O tempo estava quase fechando quando as palavras vieram carregando o ânimo nos ombros:

-Desculpe, amadinha, tava tentando te relaxar, porque não tem mais jeito mesmo, né? O cara entrou
nessa de ser um babaca, fazer o quê? Matricular ele na aula de etiqueta? Se ele é assim, deixa pra lá,
se preocupa com as coisas que merecem sua atenção nesse momento.
-O mais engraçado é que ele não era desse jeito antes...
-Claro, assim são os babacas!
-Era super fino, preocupado com os detalhes...
-Um babaca detalhista, requintado e daí?
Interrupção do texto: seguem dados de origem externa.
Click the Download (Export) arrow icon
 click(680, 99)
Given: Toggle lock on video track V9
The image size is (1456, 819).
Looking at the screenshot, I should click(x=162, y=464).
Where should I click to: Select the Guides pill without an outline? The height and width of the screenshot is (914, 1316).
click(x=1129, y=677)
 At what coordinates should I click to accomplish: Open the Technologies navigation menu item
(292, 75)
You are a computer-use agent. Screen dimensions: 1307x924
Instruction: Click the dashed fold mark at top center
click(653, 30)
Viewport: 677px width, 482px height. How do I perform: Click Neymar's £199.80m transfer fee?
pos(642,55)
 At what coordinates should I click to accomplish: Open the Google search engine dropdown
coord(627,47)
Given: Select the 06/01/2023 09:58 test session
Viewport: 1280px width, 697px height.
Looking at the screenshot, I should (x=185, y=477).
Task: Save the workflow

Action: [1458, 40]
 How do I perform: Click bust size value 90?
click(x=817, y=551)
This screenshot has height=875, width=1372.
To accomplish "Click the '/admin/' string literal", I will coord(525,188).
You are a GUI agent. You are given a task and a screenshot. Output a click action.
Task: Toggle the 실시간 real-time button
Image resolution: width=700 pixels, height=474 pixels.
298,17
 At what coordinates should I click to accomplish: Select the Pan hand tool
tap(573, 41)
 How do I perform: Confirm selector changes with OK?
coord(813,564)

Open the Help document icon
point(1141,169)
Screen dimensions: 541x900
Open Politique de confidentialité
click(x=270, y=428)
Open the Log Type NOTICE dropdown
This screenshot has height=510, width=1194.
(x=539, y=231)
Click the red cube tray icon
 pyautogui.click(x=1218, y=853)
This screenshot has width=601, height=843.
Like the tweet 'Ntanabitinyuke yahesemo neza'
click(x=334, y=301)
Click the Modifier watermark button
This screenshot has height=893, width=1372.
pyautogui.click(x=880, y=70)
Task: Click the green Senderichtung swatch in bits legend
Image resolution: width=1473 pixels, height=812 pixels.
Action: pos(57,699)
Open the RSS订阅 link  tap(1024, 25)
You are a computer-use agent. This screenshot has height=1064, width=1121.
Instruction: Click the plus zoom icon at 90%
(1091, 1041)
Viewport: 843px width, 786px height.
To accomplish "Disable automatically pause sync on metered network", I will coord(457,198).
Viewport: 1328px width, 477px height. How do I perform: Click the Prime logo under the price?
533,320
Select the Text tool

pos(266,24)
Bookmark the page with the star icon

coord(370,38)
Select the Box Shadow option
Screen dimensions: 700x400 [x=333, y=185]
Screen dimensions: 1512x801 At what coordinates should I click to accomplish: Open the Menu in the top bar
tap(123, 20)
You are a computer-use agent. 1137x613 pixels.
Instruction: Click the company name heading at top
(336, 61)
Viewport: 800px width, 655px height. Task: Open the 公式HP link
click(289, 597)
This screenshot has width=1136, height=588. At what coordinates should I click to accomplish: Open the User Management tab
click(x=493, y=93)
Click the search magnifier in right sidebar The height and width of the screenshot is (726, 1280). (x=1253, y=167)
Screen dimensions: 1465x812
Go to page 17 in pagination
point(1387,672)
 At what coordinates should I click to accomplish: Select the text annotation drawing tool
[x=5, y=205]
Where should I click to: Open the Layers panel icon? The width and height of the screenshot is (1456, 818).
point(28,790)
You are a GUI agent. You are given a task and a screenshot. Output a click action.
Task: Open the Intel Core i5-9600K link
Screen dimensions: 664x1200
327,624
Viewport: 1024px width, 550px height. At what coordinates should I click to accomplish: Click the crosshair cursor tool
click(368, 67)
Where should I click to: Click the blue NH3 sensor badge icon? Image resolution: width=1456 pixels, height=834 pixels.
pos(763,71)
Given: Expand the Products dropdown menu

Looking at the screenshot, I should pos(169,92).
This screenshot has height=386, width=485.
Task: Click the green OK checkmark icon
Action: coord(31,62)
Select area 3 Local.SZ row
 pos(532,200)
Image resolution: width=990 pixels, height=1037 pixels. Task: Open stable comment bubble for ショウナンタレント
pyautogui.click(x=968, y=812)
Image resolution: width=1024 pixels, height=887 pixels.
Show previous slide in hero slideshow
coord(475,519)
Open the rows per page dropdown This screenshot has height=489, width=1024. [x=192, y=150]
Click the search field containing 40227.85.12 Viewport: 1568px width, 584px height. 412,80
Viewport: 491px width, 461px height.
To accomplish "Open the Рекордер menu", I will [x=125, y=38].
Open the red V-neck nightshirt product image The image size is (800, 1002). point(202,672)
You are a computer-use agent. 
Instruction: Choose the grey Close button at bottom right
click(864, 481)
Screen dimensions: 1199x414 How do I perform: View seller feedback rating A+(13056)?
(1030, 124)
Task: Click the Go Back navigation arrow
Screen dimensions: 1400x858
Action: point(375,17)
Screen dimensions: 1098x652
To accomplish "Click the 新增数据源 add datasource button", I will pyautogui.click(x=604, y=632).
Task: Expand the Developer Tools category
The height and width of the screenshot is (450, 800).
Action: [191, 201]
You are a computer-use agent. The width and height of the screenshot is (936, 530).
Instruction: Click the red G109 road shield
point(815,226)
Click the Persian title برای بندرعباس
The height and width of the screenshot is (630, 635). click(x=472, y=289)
Não deixou de ser uma babaca!
-Ele ficava dizendo que o nosso momento estava chegando, que eu precisava ser paciente, que
nosso lance não era pra ser uma coisa efêmera, que precisávamos de tempo e coisa e tal...
-Tava te cozinhando em banho-maria!
-Pior é que é...
-Ah, cara, um homem que tem o desplante de mandar que leu seu texto ao lado de uma mulher, que
eles morreram de rir juntos, e ainda complementa com um “seu conto é só um textinho de internet
que ninguém lê mesmo” não é um cara gentil, concorda?
-Concordo.
-E você tá acostumada a ser bem tratada, né, querida?
-A pão-de-ló...
-Então, babou, né?
-...
-C’est fini, it’s over, that’s it!
-...
-Concorda que essa história já deu o que tinha que dar?
-...
-Chora não, honey! Imagina um cara desse depois do almoço de domingo, que horror que não ia
ser! Deve ser do tipo que olha pros peitos das amigas na frente da mulher, que esquece aniversário
de casamento, que pensa que flor é frescura, essas coisas.
-Sinistro...
-Já tô até vendo a cena: você fugindo pro CCBB, pra primeira mostra de artes plásticas, pra
esquecer que tem marido. Ia passar a vida tentando fingir que domingos não existem! Um inferno!
Não combina contigo isso, sinceramente! Você é uma mulher foda, não é pra qualquer detalhista
que se esquece da gentileza, cruzes!

A ofendida enxuga as lágrimas, respira fundo e, enquanto pega o colírio na bolsa, cai em si:

-Nossa, que bom ouvir essas coisas, nega, brigada!


-É pra isso que existem as amigas, porque elas podem ver de fora. E de fora a vista é bem menos
embaçada...
-A gente fica meio idiota quando tá a fim de alguém, né?
-Comigo também rola isso, de volta e meia ficar desse jeito que você tá aí, toda me sentindo meio
boçal de ter dado corda prum figura tão merda quanto esse carinha.

E assim, como quem está de férias no Maranhão tomando sorvete de graviola, as amigas
espremeram aquele episódio até a última gota, pois sabiam que somente dessa forma poderiam se
ajudar na imensa dificuldade que é lidar com os próprios sentimentos, emoções, hormônios e todo
tipo de substância ou presença que nos modifique a respiração e que nos deixe prontas para
transgredir em paz.

E, em se tratando de babacas, a melhor coisa a fazer é sair de cena sem alarde, como quem diz que
vai ao toalete e não volta pro final do espetáculo.

Porque circo de horrores é só pra quem tem estômago de avestruz.